Essentially our mistake or series of mistakes was the result of human error. We had many mistakes. These mistakes started before the outage, in the early stages of the outage and during the late evening of day one. Human error is often to blame. When you think about the alarms we had setup, even though we were using technology to alert us about a problem, it was human error to ignore them. It was human error to set-up so many alarms. 

Even Twitter Does Performance CI

I’m not shocked that Twitter does Continuous Integration. You would expect a big technology player like Twitter to be savvy enough to get CI in place for not only functional development, but also for ensuring responsiveness. It took them a while…It took outside influence, technically outside influence, meaning it took a newbie to come on-site and realize there was a huge gap in their CI pipeline. Well, that’s the story that Marcel Duran (@marcelduran) sold today during his very informative talk “Avoiding Performance Regression at Twitter” at the Velocity Conference 2013 in Santa Clara, CA.

Duran’s presentation was very good. I walked away with a lot of validation of my own ideas for our own software CI process, as well as learned a ton of new ideas from Duran himself. Let’s see if I can summarize a few key takeaways in awesome bullet format below, then expand on the ideas with a little bit of creative pen magic.

  • YSlow.org has now been open-sourced. They have a command line tool as well (npm -install yslow -g).
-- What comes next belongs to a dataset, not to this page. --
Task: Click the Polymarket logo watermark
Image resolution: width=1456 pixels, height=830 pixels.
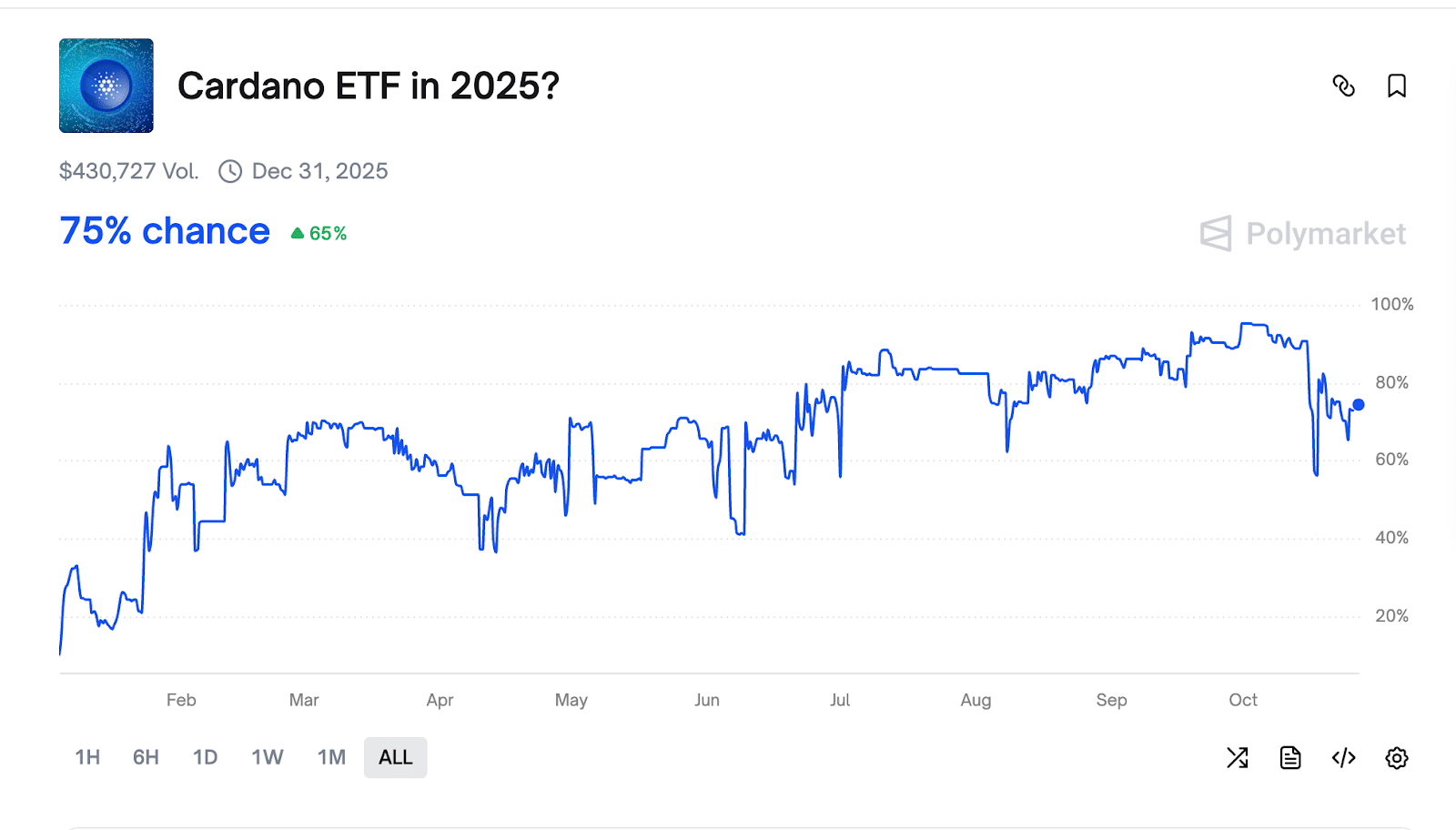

You can run YSlow against a HAR file which is pretty cool.
  • Phantom.js is a really cool little tool that integrates quite well with YSlow.
  • Within the last 3 years, Yahoo shutdown it’s Exceptional Performance team and just recently brought it back. Wowzers…
  • All that work my team did with WebPageTest could be revived…Yeah!!!
  • There’s a new cool performance site called SpeedCurve

I think I new YSlow was open-sourced a year ago, but never really thought twice about it. When YSlow came out a few years back, I thought it was cool, but I felt it was a little too all encompassing with the rules of Web Performance. Well, maybe not too all encompassing, but understand that my application doesn’t work with a CDN so I don’t want to be graded because I don’t have a CDN. Note that in later versions I can filter stuff like that out because I guess other folks like me complained their scores were bad because they didn’t use a CDN.

speedometer

The command line tool looks very appealing to me. A caveat is that it a) Runs on Node.JS and b) requires a HAR file already generated as its source. What I found real cool about this is that I would love to go the route of generating HAR files from our Selenium tests. It’s not too difficult and it would be great for archiving (hence the abbreviation HTTP Archive).

I’m kind of surprised that it took me until I came to Velocity to find out about Phantom.JS. It’s a headless WebKit scriptable with JavaScript or CoffeeScript. It has pretty cool integration with YSlow and even Jenkins. Take a look at Marcel’s YSlow.org page on the integration (http://yslow.org/phantomjs/).

phantomJs

Marcel and I quickly chatted on Twitter about how PhantomJS and YSlow were being used. I kind of envisioned that the function regression suite generated the HAR and then phantomJS and YSlow were run via Jenkins to evaluate. It turns out this was really Marcel’s cole slaw to their real sauerkraut. At Twitter they use WebPageTest instead, which is cool because my team did a ton with WebPageTest back in the day. Problem is it was “Back in the Day” like 2 years ago.

I won’t go into details because quite frankly I don’t know them. All I know is that Marcel came to Yahoo after Steve Souders left to go to Google. Marcel left to go to Twitter. I believe Stoyan Stefanov left Yahoo to go work at Facebook. There were others, but I don’t know all of their names. I guess Yahoo couldn’t keep the talent from leaving. According to Duran, the team is reforming, but I’m not sure who’s going to work there. I cannot confirm or deny that they team ever was dissolved. Either way good for Yahoo for bringing their team back!

I probably have more to write…don’t worry I’ll be here all week and will have more to post. For now good night!